As children begin to consider what college or university to attend, it’s a good idea for their parents to ask whether the institutions being considered support students in recovery from substance abuse. Many parents will recoil from such a suggestion, believing addiction only affects other families, not theirs. But, this question is important for five reasons.
First, it’s entirely possible that you simply don’t know your child has already become substance-dependent.
It’s well-known that a substantial number of kids use alcohol and drugs while in high school, but a parent’s natural tendency to believe the best about their loved one can mask an emerging problem. As anyone in recovery will tell you, substance-dependent people can be extremely deceptive about what’s really going on in their lives. So, your student may actually enter school needing a program from day one.
Second, if not already dependent, he or she may need help later on.

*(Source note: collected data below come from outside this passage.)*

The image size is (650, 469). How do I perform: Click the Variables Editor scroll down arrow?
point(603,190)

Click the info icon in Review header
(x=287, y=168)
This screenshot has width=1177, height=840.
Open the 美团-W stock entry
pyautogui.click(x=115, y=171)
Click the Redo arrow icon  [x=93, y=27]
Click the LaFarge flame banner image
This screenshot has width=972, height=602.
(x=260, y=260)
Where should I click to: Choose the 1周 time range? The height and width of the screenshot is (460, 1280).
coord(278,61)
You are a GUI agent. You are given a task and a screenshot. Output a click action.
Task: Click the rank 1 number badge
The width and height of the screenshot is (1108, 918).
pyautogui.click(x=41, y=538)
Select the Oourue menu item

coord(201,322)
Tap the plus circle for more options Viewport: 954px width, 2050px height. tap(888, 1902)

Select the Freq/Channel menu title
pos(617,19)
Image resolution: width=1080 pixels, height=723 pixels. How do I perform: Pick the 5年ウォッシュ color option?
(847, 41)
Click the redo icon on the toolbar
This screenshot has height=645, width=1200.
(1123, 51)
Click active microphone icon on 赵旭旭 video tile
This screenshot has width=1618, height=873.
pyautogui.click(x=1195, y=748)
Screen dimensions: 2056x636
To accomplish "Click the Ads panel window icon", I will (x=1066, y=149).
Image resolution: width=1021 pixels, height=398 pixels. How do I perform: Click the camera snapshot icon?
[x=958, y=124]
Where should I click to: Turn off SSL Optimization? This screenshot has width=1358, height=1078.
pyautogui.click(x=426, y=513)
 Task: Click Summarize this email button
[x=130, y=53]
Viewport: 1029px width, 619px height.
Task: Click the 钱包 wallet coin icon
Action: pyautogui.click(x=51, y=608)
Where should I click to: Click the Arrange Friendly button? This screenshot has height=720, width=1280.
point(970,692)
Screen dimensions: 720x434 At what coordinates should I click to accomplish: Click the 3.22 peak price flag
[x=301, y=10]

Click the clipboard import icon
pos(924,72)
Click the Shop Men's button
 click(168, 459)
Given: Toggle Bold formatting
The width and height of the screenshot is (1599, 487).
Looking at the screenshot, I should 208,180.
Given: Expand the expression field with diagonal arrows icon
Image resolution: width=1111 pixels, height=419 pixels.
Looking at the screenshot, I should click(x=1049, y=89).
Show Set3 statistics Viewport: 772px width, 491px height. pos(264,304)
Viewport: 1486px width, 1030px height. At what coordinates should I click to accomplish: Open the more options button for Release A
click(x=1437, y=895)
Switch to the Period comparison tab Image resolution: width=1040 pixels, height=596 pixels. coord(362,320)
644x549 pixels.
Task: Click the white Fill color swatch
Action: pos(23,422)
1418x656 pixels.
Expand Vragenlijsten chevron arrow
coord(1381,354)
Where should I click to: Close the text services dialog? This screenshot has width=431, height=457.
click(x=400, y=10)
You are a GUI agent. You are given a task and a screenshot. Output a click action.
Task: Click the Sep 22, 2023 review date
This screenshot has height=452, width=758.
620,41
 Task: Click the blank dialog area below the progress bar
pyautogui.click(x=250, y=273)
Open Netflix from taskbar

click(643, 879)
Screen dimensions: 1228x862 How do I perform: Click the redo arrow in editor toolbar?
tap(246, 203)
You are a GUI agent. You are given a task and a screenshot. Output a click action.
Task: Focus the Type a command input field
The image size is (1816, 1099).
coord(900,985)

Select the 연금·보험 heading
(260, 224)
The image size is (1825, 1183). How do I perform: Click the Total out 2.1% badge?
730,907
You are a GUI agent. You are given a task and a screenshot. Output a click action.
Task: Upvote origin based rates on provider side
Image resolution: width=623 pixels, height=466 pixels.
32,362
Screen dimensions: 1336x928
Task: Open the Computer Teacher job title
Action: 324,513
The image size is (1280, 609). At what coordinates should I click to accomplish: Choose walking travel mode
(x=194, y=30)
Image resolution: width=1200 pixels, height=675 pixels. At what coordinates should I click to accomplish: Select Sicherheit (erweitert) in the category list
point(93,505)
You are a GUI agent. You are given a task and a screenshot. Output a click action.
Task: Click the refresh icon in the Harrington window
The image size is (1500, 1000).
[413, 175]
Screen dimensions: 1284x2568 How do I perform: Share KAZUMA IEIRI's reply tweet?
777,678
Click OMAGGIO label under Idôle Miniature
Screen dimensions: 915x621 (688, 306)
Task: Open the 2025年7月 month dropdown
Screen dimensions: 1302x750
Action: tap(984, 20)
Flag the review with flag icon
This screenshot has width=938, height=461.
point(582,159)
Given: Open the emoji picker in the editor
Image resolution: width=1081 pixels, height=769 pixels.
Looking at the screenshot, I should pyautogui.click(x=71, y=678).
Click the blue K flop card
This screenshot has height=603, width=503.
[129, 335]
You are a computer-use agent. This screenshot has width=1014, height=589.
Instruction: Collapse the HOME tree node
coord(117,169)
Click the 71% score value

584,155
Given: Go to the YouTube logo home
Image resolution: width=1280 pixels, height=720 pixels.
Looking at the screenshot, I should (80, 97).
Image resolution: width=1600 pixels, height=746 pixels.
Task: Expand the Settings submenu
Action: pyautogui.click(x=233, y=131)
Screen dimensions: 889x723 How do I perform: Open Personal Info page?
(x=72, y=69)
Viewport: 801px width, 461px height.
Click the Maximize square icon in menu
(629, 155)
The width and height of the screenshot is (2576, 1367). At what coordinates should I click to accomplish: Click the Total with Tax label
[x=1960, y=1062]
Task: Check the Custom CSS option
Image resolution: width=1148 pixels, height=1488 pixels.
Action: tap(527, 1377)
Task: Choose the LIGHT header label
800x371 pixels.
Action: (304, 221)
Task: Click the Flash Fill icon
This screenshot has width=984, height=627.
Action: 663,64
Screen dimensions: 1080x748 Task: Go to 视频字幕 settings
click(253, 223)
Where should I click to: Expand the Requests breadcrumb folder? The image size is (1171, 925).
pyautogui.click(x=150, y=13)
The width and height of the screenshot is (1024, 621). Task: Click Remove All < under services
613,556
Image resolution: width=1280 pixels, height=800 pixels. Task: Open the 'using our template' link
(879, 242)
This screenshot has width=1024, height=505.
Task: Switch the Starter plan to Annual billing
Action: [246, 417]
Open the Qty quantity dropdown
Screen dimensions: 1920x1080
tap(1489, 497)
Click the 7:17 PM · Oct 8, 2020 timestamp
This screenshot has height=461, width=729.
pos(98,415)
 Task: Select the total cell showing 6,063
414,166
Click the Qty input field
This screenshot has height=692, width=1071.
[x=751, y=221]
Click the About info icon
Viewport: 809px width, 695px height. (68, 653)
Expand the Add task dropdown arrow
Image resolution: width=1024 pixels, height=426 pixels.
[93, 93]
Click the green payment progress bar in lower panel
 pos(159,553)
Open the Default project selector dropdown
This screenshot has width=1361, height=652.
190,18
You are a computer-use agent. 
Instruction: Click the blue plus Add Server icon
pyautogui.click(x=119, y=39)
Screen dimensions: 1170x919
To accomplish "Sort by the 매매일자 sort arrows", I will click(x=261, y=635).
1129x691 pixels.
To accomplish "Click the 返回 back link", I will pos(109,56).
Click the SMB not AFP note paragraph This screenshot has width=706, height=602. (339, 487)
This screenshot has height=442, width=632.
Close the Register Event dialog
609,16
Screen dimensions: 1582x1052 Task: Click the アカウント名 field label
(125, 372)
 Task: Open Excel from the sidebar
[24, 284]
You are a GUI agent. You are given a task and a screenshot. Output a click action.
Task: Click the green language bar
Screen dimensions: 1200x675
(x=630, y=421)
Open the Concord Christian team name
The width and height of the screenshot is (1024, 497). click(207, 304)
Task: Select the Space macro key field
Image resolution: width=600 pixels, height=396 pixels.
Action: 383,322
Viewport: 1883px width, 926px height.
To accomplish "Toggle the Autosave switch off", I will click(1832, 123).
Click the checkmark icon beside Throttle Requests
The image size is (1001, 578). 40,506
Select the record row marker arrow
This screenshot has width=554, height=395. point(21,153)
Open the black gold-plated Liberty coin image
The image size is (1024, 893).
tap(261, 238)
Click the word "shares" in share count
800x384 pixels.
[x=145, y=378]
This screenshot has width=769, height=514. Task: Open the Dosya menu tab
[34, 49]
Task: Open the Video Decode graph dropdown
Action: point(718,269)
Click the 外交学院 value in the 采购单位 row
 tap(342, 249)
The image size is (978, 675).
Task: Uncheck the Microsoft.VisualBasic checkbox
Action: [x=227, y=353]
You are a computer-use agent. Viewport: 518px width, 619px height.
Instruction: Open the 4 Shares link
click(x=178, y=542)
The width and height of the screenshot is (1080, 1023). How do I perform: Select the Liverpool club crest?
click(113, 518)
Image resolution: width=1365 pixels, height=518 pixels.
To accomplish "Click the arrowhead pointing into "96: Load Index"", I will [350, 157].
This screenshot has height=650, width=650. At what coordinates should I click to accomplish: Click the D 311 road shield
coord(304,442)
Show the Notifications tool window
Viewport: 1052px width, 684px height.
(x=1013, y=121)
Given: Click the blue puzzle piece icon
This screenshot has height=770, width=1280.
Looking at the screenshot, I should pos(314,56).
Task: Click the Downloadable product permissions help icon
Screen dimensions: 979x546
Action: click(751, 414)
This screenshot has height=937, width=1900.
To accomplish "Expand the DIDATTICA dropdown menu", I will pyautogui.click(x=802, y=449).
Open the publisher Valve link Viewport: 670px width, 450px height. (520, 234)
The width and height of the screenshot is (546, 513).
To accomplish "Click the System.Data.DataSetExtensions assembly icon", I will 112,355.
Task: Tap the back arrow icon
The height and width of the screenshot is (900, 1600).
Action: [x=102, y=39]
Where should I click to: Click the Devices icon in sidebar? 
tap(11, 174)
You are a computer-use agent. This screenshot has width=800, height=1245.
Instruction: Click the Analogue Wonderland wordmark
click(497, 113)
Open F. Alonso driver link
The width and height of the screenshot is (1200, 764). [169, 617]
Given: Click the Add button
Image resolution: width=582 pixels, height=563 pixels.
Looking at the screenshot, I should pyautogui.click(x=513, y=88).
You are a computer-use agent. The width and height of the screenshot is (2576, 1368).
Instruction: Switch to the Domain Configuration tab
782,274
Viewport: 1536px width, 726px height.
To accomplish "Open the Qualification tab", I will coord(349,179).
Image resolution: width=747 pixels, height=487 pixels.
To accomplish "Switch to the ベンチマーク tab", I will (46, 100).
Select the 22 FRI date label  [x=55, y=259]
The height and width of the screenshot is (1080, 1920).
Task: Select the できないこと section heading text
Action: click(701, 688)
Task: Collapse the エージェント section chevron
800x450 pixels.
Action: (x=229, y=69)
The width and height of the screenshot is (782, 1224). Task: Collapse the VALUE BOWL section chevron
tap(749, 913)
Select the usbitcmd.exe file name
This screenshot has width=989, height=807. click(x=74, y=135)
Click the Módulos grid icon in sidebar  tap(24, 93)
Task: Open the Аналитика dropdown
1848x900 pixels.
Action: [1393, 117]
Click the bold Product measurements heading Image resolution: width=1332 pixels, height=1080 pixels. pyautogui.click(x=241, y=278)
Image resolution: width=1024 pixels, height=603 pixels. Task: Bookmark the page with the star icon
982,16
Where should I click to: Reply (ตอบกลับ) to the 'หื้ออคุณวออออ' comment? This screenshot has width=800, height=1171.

According to the Substance Abuse and Mental Health Services Administration, 1,326 full-time college students used an illicit drug for the first time on an average day in 2016. Your child could easily become dependent after entering college along one of three different paths. First, it can happen quickly when pain is treated with opioids after an injury or a medical or dental procedure, especially if a genetic proclivity is present. Second, many students enter college with a mental health challenge such as anxiety or depression. It’s only too easy for a student to fall into self-medication when this is amplified by high stress academics and family separation. Finally, partying has gone hand-in-hand with academics for decades, but today’s drugs are much stronger than those to which parents might have been exposed, and are more readily available, with devastating effects.
Third, your student may need to help someone else’s child.
College recovery programs (CRPs) provide the resources and support required for someone who is not dependent on drugs or alcohol to influence someone who is. College kids get to know each other extremely well, both personally and through social media, and have the opportunity to urge a friend to seek help—but that help has to be readily available and stigma-free.
Fourth, a robust CRP is a good indication of whether an institution really cares for its students.
Merely claiming to have a program is not enough. Good CRPs flourish at schools wise enough conquer their own stigma and look out for the best interests of all their students. They realize parents of potential future students touring their campuses probably know drugs are an issue everywhere, and will actually be thankful that a school cares enough to maintain both prevention and recovery programs. And a quality CRP can prevent the shock of a fatal overdose and the ripple of anxiety it causes across an entire campus.
Fifth, the best CRPs are highly visible to undergraduates.
Students quickly accept them, and naturally overcome their own stigma towards substance abuse disorder. Upon graduation they will be better citizens, equipped to help our nation overcome the mistaken notion that addiction is a moral failing rather than a disease.
Dropping your son or daughter off at college is a special time of transition that combines love, anxiety, and excitement. But it’s also fraught with risk. My family experienced the pain of this transition gone wrong, and we are both proud and immensely grateful that the University of Denver is now establishing its own collegiate recovery program.